Di Starmer, figura riservata e approdata tardi alla politica attiva, dopo i 50, si può capire di più dalla vita personale. Nato in un quartiere popolare a sud di Londra il 2 settembre 1962 da un padre tecnico di fabbrica, Rodney Starmer, e da una madre infermiera, Josephine Baker, si trasferisce con la famiglia nel Surrey, dove viene iscritto alla Reigate Grammar School, frequentata anche da futuri esponenti Tory, prima sovvenzionata dallo Stato ma in seguito divenuta privata. Le tracce iniziali d'interesse per la politica, stimolato anche dall'attivismo dei genitori, risalgono all'adolescenza, quando negli anni Settanta s'iscrive ai "giovani socialisti" del Labour. Passione che sale di tono negli anni dell'università, pagata sempre con borse di studio, prima a Leeds, poi a Oxford, dove si laurea in legge: fino alla breve frequentazione di ambienti della sinistra antagonista, nella redazione di Socialist Alternatives, giornale trotzkista. La malattia della madre, costretta a vivere per anni da invalida, contribuisce in seguito alla sua decisione di diventare avvocato.
Dopo essersi sposato con la collega Victoria Alexander (di radici familiari in parte ebraiche e da cui ha avuto un figlio e una figlia), nel 2008 arriva la scelta di accettare la carriera negli apparati inquirenti, con la nomina a capo del Crown Prosecution Service (Cps): svolta che lo trasforma da crociato dei diritti umani e difensore di richiedenti asilo, ecoattivisti e condannati a morte in alcuni Paesi caraibici a braccio secolare dello Stato. Proprio sugli anni vissuti da procuratore della corona, che gli valsero il cavalierato e il titolo di "sir" conferiti dalla regina Elisabetta a fine mandato, Starmer costruisce del resto l'immagine successiva di tutore del principio di "law and order" (legge e ordine), uno dei pilastri del suo programma attuale di governo.

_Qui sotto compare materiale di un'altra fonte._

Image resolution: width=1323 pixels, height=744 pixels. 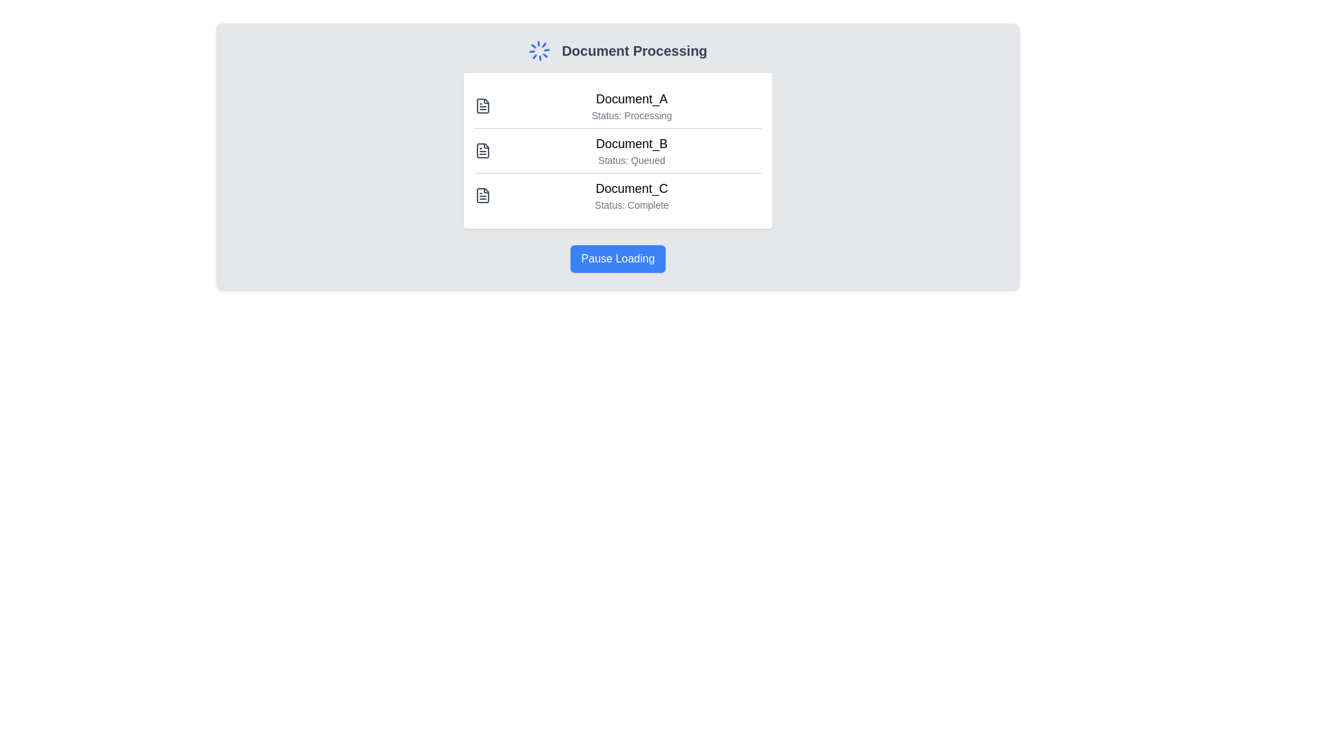 What do you see at coordinates (630, 98) in the screenshot?
I see `the text label displaying 'Document_A', which is styled as the main title within the 'Document Processing' section` at bounding box center [630, 98].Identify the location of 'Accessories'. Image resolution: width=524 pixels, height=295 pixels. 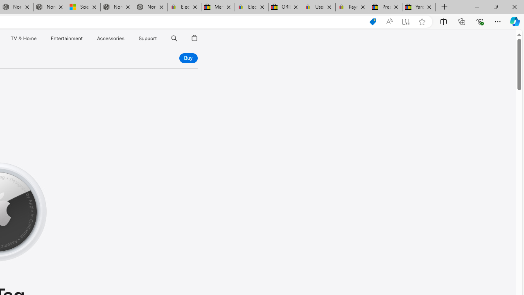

Diventato deputato laburista nel collegio borghese di Londra nord di Holborn and St Pancras alle elezioni del 2015 (perse dall'allora capo dell'opposizione Ed Miliband), sir Keir viene designato poi ministro ombra per la Brexit sotto la nuova leadership di sinistra radicale di Jeremy Corbyn, mentre si compie il divorzio britannico dall'Ue: divorzio a cui egli si oppone senza incertezze, ma che nega di voler ora da premier rimettere in discussione, al di là di qualche riavvicinamento settoriale con Bruxelles.
Pur non condividendo il massimalismo imputato a Corbyn, popolarissimo nella base rossa quanto sgradito all'establishment e alla pancia centrista del Regno, Starmer evita di criticarlo pubblicamente e ne attende la caduta per scalare il vertice nel 2020 dopo la disfatta elettorale del 2019. Salvo mettere poi all'angolo la sinistra interna, in una sorta di epurazione passata attraverso l'espulsione finale dello stesso predecessore (con l'accusa di non aver fatto autocritica sulle infiltrazioni antisemite nel partito). Mossa accompagnata da uno spostamento su posizioni sempre più di centro, se non neo-blairiane, per ridare al Labour l'etichetta di forza di governo, non di protesta. All'emorragia d'iscritti militanti, delusi "dall'opportunismo" starmeriano, corrisponde peraltro un'attrazione di consensi nel bacino di elettori conservatori o indecisi stremati da 14 anni di governi e risse interne Tory fra da crisi, scandali o contraccolpi della Brexit; e nel contempo tranquillizzati da un laburismo light che garantisce di proseguire ad esempio nella linea dura sull'immigrazione illegale, pur cancellando il contestato piano Ruanda di Boris Johnson e di Sunak. Oltre a promettere stabilità economica, "rilancio della crescita", buoni rapporti col business. Nonché una sostanziale continuità con i governi uscenti in politica estera: dal sostegno all'Ucraina contro Mosca e con la Nato, alle cautele verso Israele sul fronte del confitto di Gaza.